そういえば、小学生の頃はラジカセに空のテープをセットして、
ラジオにかじりつきながら、録音ボタンを押して、自分の好きな曲を集め、
オリジナルのテープを作成していたものだ。
好きな曲は何度となく巻き戻しては聴いていた。
A面とB面をひっくり返すのも、当時は当たり前だった。
片面が終わりに近づいていき、テープをひっくり返す前のあの感じも
結構好きだった。
まだ、レコードも普通に家の中にあった(今もあるが)。
針をおとし、表面を聴いて、今度は裏面へ返す。
裏表がセットでひとつの作品というのも自然なことだった。
音楽をたのしむうえで、いろいろな「間(ま)」が溢れていた。
CDもすでに身近になりつつあった。
初めて自分でCDを購入し、再生した時に(たしか、すぎやまこういちのドラクエのサントラだったと思う)、曲を意のままに飛ばせるというのに、感動したことを憶えている。聞きたかったあの曲が、巻き戻すことも、針を動かすこともなく、ボタン任せに「ピーピピピ」と読み込んで適ってしまうのだ。この味をしめてからは、カセットテープを再生する機会はパタリと減っていった。
CDの盤にも表と裏はあるけれど、裏面にひっくりかえして再生する必要はなくなった。

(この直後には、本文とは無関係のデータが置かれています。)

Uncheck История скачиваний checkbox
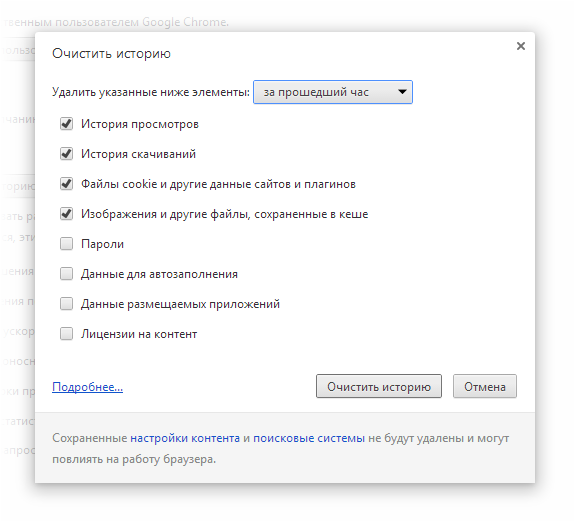 [66, 154]
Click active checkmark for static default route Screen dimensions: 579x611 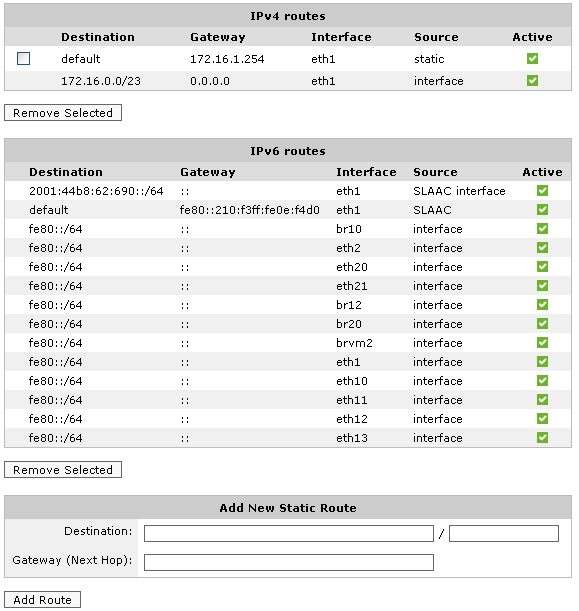pos(532,59)
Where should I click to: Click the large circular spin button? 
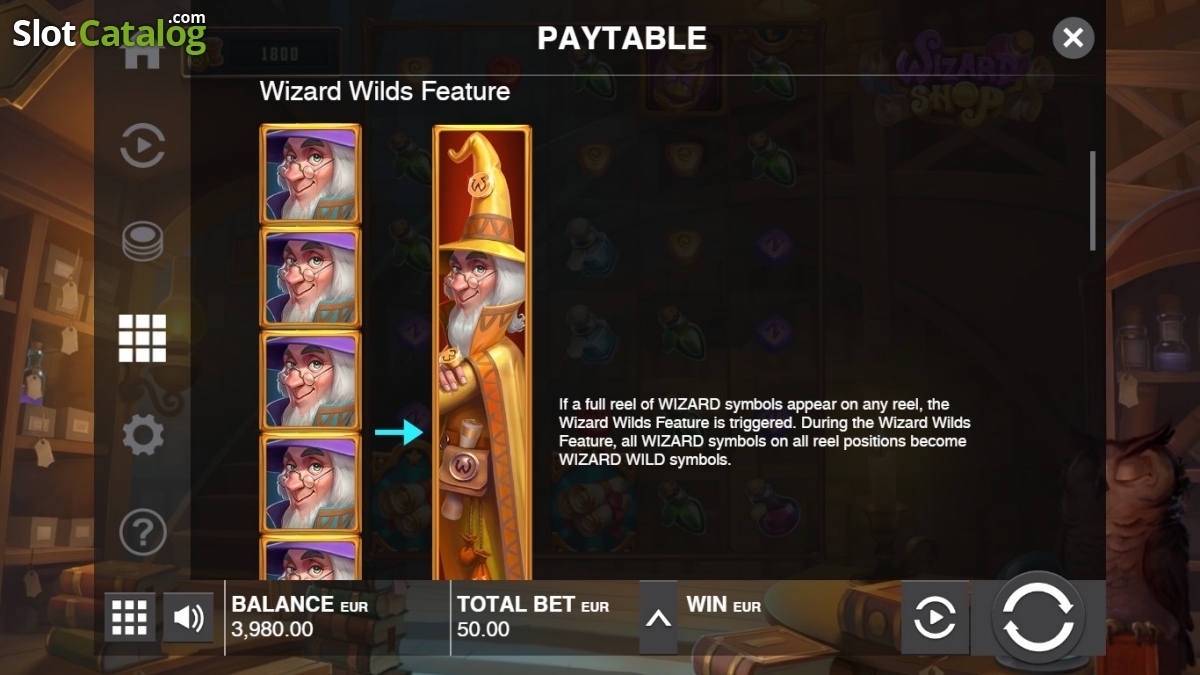coord(1038,618)
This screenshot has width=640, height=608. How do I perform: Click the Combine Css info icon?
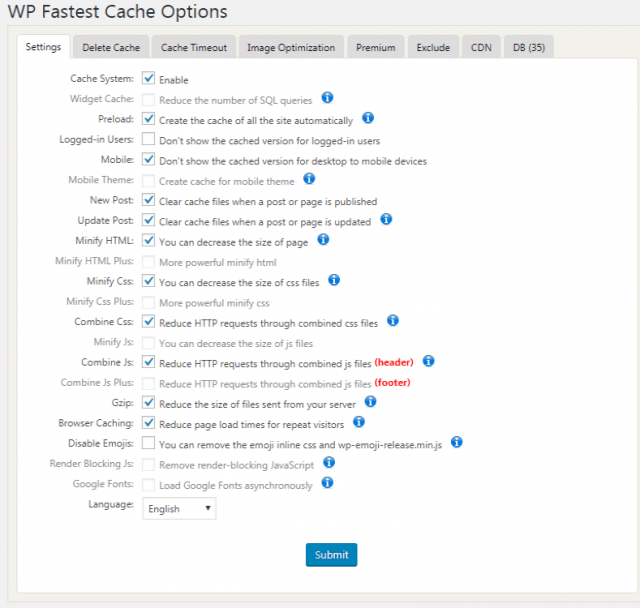[x=393, y=321]
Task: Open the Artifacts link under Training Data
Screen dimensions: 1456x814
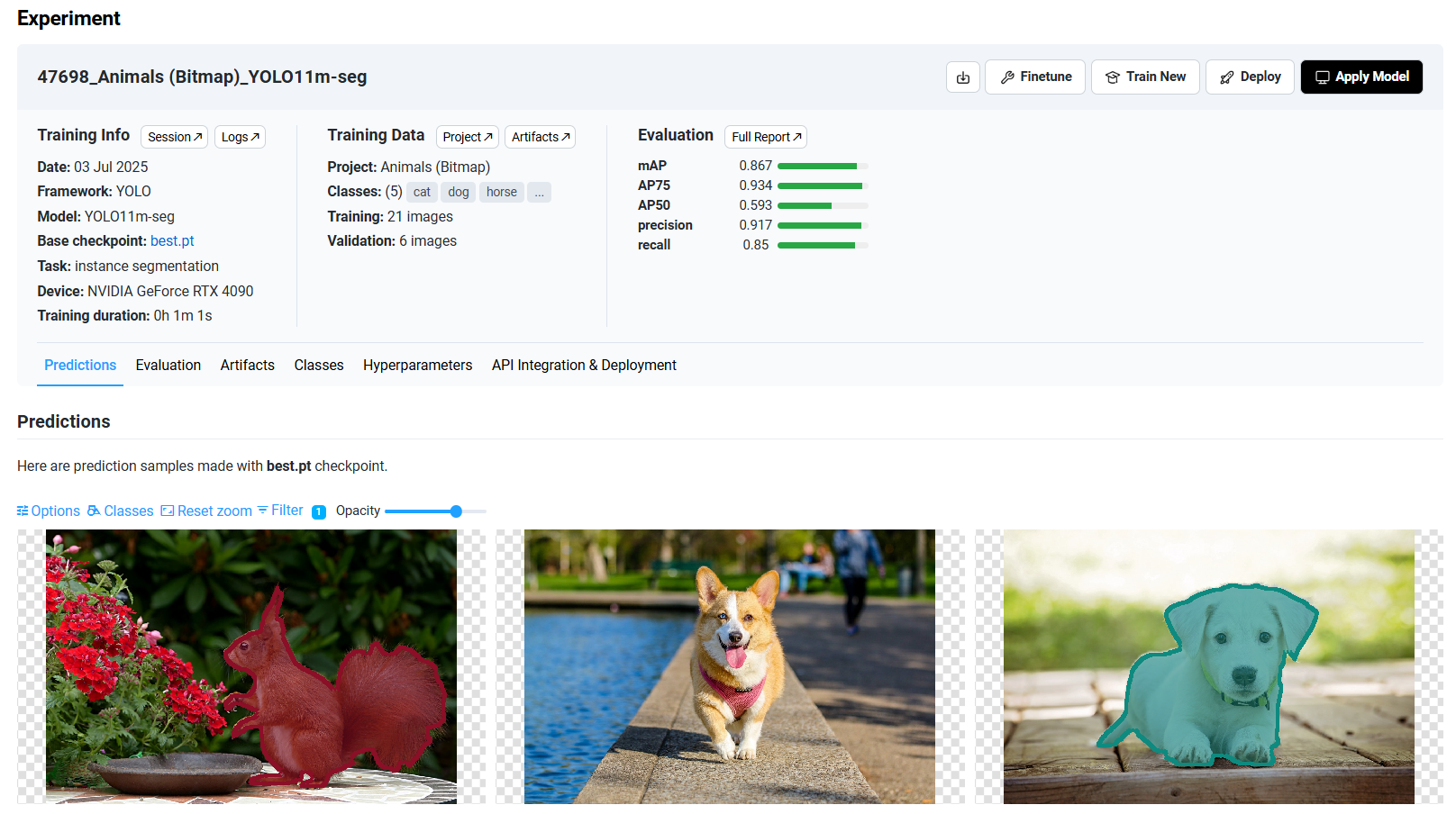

スマホやパソコン、ブラウザで音楽を聴く現在は、表と裏という概念ももはやなくなった。
今思えば、表と裏を行き来しながら循環するのと、
再生が自動的にループされるのとでは、だいぶ違うのではないかと思う。
音楽の記録メディアから「表」と「裏」が消え去って、
音楽をたのしむ空間で、表と裏をつないでくれていたあの「間(ま)」も一緒に消えてしまったことを想う。